• _PROBLEM_:
Each line from the one with "Screen dimensions: 600x800" through the final line of the entries below must be printed exactly, and the pictures must not be.
══ ENTRIES PROVIDED ══
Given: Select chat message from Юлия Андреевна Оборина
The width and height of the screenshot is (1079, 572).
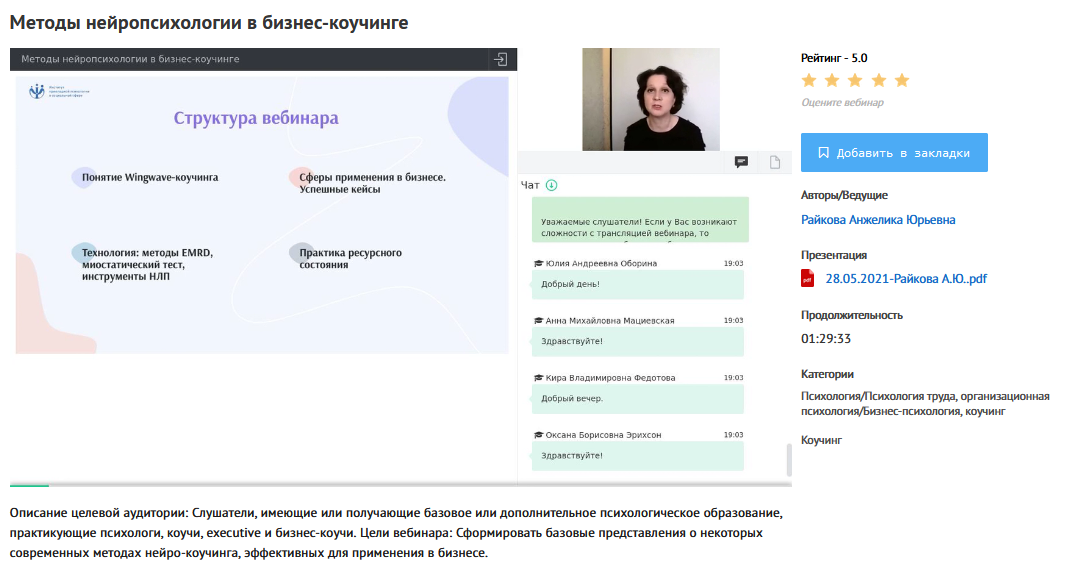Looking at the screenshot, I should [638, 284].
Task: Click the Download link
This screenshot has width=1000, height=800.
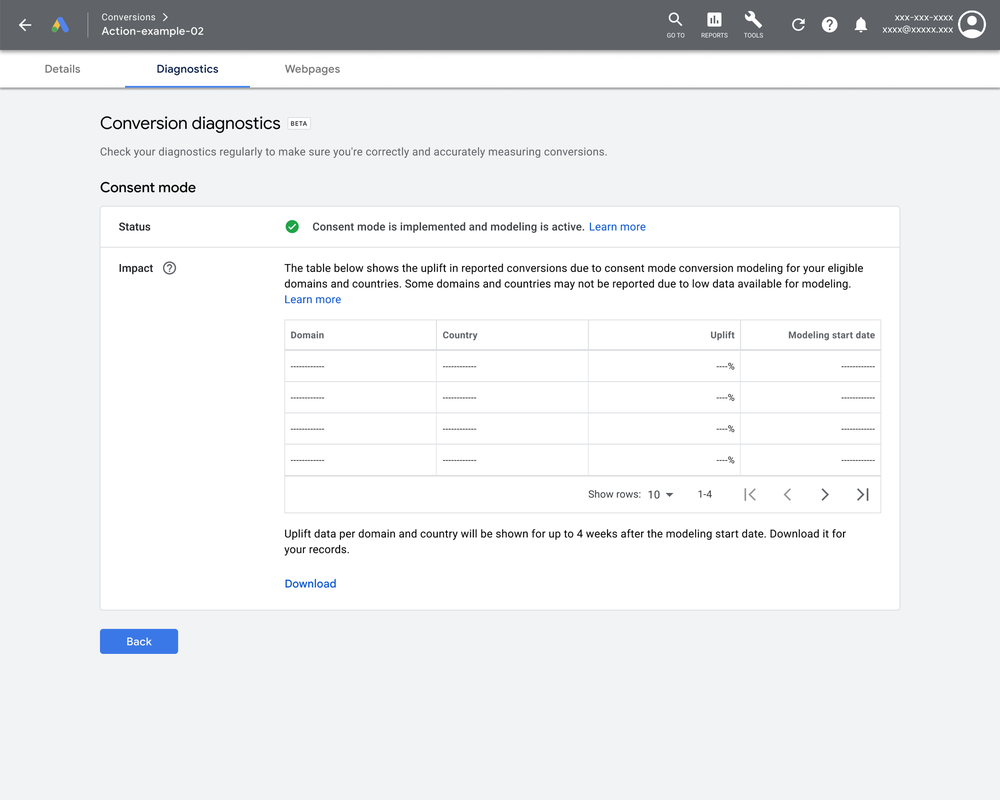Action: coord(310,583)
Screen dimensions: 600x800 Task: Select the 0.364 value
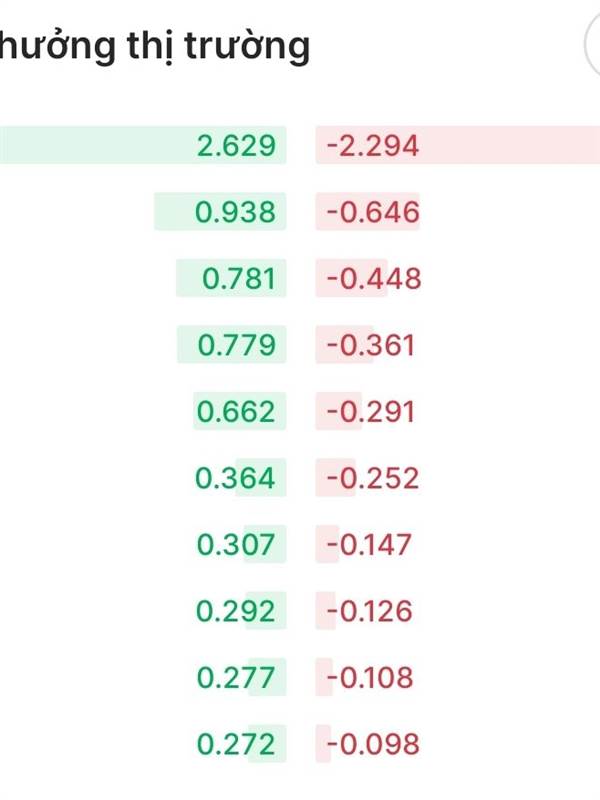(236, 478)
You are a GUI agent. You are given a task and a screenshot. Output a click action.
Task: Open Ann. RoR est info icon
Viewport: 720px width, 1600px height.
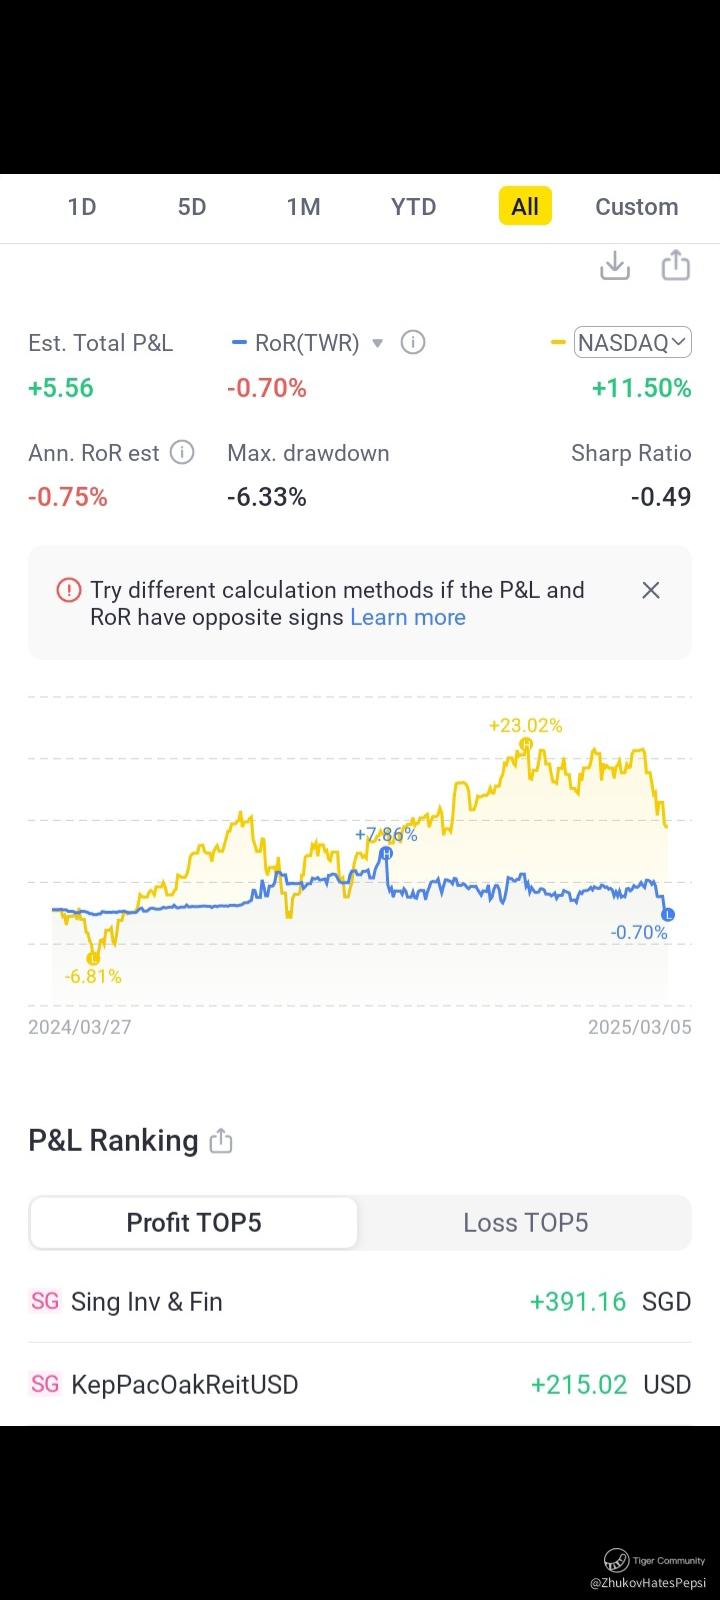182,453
═══
• _SOLUTION_:
Screen dimensions: 600x800 Task: Select the 0.364 value
(236, 478)
You are a GUI agent. You are given a task and a screenshot. Output a click action.
Task: Open Ann. RoR est info icon
Viewport: 720px width, 1600px height.
182,453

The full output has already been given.